Yesterday, I frustratingly sold our shares of Mead Johnson Nutrition (MJN) stock. I’m just glad we got a bounce in the stock price the past few weeks. I had high hopes for MJN as I wrote last summer:
…I believe Mead Johnson is the type of stock you can add to your portfolio today and forget about for the next 20 years.
We didn’t even make it a year. It goes to show that you can never just forget about an investment and assume all will be well. The reason I decided to pull the ripcord is poor decision making on the part of the CEO and the board. Last October, the company announced that they were taking out $1.5 billion of new debt to fund an all-at-once stock buyback. Unfortunately, this has become far too common over the last two years as Wall Street investment bankers pitch how “smart” it is to do this right now with interest rates as low as they are. All Wall Street banks care about are the large fees for underwriting the deal, not the long-term impact this will have on a company. I’ve noticed that just about every company that has done this has been penalized over the last year by the market driving their stock lower (as it should):
S&P 500 (black) vs. Buybacks Index (blue) – 2 years
The debt-fueled buyback boom has gotten a bit out of control, another unintended consequence of the Fed holding interest rates at 0% for so long, and it’s making me concerned:
I’ve commented before that I don’t like companies with a lot of debt when investing in the stock of the company. Debt is leverage and leverage works in both directions so management better be very thoughtful in how they’re using the debt. If they utilize it in a productive manner by purchasing an income producing asset (i.e. a factory, equipment, a rental property, a competitor, etc.) then you have a stream of income which you can use to eventually pay off the debt. Also, the return the asset generates better be well above the rate of interest on the debt. If so, you are creating value. Conversely, if management wastes the money in a manner that does not increase the company’s cash flow generation abilities then they’re simply stuck with future interest and principal payments but no additional means of making the payments outside of existing cash flow. Using debt to buyback stock is mortgaging the future to pull gains forward to today while hindering long-term value creation. The only time I’m OK with doing this if the company’s stock is trading at an absurdly low valuation – and MJN’s was nowhere close to that.
I know I’ve talked about buybacks a lot before so I’m not trying to confuse anyone. I love stock buybacks, IF… they’re done with free cash flow; not debt. Those are two very different things.
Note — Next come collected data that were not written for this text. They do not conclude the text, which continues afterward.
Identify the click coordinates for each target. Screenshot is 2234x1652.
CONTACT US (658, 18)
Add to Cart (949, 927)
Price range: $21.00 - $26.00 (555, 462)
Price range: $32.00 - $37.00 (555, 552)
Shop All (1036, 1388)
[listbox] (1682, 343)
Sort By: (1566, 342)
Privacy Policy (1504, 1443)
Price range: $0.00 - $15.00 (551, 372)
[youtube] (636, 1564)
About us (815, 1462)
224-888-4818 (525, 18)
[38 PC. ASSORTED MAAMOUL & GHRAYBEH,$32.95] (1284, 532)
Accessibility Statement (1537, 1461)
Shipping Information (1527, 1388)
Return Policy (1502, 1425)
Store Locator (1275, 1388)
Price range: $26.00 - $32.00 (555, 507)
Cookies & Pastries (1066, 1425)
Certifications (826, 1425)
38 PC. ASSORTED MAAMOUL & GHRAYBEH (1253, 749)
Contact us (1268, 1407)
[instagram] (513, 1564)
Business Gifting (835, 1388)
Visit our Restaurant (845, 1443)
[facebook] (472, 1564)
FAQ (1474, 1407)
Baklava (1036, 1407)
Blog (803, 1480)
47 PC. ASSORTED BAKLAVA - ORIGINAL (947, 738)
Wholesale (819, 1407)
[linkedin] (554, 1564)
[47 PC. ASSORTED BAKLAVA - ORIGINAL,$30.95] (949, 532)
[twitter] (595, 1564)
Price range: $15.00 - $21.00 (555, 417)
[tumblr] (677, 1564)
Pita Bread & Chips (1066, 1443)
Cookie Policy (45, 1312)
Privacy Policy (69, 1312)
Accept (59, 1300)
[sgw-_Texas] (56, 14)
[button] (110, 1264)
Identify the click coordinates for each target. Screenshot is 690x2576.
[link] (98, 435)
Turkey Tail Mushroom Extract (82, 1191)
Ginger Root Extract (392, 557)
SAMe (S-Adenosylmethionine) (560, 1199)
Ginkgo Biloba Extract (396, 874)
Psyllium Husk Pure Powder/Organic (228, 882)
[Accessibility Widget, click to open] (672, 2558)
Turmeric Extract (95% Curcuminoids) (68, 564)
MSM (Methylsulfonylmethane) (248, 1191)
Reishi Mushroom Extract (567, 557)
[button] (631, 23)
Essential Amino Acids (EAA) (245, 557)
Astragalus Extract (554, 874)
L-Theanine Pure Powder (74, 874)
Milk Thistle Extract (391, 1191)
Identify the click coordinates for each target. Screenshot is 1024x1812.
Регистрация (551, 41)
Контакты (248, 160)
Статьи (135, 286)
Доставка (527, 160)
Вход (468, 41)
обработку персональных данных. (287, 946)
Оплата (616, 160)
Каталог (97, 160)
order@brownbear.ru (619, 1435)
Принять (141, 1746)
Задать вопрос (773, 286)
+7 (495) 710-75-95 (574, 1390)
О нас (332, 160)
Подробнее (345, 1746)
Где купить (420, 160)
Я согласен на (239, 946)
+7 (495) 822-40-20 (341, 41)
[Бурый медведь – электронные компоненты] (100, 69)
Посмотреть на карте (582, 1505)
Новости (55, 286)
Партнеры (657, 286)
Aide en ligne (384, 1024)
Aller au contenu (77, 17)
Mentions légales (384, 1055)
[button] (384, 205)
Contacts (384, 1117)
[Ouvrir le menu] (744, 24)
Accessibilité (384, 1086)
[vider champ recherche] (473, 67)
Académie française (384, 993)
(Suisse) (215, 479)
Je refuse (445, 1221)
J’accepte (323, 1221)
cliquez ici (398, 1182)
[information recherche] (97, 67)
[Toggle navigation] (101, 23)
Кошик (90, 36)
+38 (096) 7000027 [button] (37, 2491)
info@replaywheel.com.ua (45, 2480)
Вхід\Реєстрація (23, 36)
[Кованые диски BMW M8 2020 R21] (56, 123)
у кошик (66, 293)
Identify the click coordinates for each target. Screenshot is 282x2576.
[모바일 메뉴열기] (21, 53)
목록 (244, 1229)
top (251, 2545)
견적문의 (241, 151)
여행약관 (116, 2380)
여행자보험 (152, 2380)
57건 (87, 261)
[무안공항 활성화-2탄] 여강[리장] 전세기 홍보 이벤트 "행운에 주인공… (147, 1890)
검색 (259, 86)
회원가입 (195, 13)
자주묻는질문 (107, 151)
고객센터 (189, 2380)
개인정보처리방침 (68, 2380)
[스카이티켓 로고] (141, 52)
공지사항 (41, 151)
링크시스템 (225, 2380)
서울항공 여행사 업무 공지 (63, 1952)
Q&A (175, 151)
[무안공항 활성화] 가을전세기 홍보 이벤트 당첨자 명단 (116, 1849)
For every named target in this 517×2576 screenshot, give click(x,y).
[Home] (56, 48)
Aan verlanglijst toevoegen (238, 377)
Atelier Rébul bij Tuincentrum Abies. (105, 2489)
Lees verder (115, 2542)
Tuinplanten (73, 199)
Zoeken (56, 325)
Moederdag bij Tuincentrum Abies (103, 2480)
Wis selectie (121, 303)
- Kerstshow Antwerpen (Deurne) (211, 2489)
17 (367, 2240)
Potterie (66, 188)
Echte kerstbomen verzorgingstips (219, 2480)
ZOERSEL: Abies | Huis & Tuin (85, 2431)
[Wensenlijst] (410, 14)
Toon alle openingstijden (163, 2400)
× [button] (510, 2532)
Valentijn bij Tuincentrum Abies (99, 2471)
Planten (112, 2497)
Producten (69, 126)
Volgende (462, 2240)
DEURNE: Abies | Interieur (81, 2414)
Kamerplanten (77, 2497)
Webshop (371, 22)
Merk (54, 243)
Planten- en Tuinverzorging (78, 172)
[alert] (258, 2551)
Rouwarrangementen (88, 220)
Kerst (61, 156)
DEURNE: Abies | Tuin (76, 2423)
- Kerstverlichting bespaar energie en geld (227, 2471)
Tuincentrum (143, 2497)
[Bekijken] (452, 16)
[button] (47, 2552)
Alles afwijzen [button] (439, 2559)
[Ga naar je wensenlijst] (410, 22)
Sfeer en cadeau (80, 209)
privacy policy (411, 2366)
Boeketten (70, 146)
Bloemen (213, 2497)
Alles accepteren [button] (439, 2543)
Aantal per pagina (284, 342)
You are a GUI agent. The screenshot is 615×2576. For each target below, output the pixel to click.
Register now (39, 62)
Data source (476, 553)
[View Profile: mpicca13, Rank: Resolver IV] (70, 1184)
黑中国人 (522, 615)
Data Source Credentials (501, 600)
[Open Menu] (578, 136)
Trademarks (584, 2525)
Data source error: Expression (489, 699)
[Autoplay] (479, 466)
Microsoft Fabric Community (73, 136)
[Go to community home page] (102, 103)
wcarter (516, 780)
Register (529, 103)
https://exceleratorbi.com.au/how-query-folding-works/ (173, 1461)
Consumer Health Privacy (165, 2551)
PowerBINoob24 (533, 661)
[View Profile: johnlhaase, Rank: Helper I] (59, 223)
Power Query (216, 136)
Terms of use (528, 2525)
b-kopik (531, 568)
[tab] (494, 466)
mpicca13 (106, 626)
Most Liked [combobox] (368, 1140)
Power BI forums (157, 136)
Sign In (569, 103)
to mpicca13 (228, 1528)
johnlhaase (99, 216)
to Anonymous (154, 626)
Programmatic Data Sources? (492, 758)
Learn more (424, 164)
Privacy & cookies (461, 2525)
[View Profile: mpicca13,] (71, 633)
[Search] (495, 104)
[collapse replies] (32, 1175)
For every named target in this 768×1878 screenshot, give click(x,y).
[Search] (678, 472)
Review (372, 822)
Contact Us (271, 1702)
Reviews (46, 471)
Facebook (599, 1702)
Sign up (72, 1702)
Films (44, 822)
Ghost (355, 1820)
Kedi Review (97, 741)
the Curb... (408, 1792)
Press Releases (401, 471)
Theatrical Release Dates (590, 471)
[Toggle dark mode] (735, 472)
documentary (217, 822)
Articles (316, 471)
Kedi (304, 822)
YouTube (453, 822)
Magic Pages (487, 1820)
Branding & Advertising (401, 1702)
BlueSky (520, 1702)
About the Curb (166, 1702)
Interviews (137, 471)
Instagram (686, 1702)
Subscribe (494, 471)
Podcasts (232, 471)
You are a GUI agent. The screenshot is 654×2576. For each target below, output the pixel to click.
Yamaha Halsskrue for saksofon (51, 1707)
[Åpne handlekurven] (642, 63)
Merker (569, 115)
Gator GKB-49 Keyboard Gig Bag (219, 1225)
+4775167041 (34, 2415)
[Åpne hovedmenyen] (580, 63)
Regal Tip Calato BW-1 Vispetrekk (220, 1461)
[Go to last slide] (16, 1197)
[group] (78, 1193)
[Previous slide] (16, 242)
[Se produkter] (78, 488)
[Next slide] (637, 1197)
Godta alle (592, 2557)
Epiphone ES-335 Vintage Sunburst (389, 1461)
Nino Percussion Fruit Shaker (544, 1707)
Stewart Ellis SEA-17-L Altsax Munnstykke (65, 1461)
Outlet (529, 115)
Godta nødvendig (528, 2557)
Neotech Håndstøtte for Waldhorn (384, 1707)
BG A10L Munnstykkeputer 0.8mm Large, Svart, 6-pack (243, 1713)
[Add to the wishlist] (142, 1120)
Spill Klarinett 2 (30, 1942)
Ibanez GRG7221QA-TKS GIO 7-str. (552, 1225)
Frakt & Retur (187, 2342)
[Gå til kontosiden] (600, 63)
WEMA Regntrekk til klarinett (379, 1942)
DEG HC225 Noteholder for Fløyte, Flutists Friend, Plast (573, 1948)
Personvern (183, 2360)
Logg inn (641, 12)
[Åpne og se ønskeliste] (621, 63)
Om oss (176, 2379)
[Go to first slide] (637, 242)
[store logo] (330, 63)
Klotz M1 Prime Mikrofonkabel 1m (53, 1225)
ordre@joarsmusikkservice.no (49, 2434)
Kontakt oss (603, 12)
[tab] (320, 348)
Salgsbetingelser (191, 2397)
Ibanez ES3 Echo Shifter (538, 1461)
Not that much has changed for Mead Johnson in the last year. I knew about the weakness in Asian markets and the transition the company was making. That’s what offered us the opportunity to buy the stock in the first place. But when I bought the stock in the low 80’s, I was willing to pay a relatively high valuation for the long-term sustainability of the business model because they had such a clean balance sheet (basically no net debt). With a fresh $1.5 billion of debt, I’m not willing to pay this valuation anymore. By reducing the share count, we owned a larger percentage of the company, which is usually good. But in this case, we owned a larger percentage of a leveraged company (a weaker balance sheet with a bunch of debt), which isn’t good.
What ultimately pushed me over the edge in making the decision to dump the stock was the annual letter to shareholders and quarterly results where they announced the average price paid during the buyback ($79/share). The stock was trading in the 60’s for a few weeks! They weren’t even opportunistic about the price they paid. Also, the entire letter from the CEO to shareholders was pretty bad, but here are three paragraphs in particular:
Economic growth slowed in almost every country across what have historically been our two fastest growing regions of Latin America and Asia. Consumer and retailer confidence suffered as a consequence, resulting in weaker demand across markets in those regions.
In a number of key markets, we experienced deflationary pressure on pricing, in part due to weakening commodity prices. This situation was brought on by intense competition for volume in markets with static demand. And, in some cases, government regulators exacerbated the situation by deploying anti-inflationary policies in markets with deflationary pressure. The net outcome of all this was growth rates lagging historical norms across Latin America and Asia.
In the second half of the year, we began to experience the adverse effect on earnings of a strengthening US dollar. We derive nearly three quarters of both our sales and earnings from outside the United States; hence, the impact was substantial.
Other than mentioning some cost cutting initiatives, there were no comments on new initiatives, no stated goals, no numbers; just complaining about a tough macro environment (as if they’re the only company that does business overseas) and some vague comments about their long tem commitment to being a good company. This tells me that the CEO and board succumbed to Wall Street pressure to do “something” that boosts short-term results despite it putting the company in a worse position which will inevitably hinder long-term value. This is not a management team that I feel I can trust to be a steward of our money.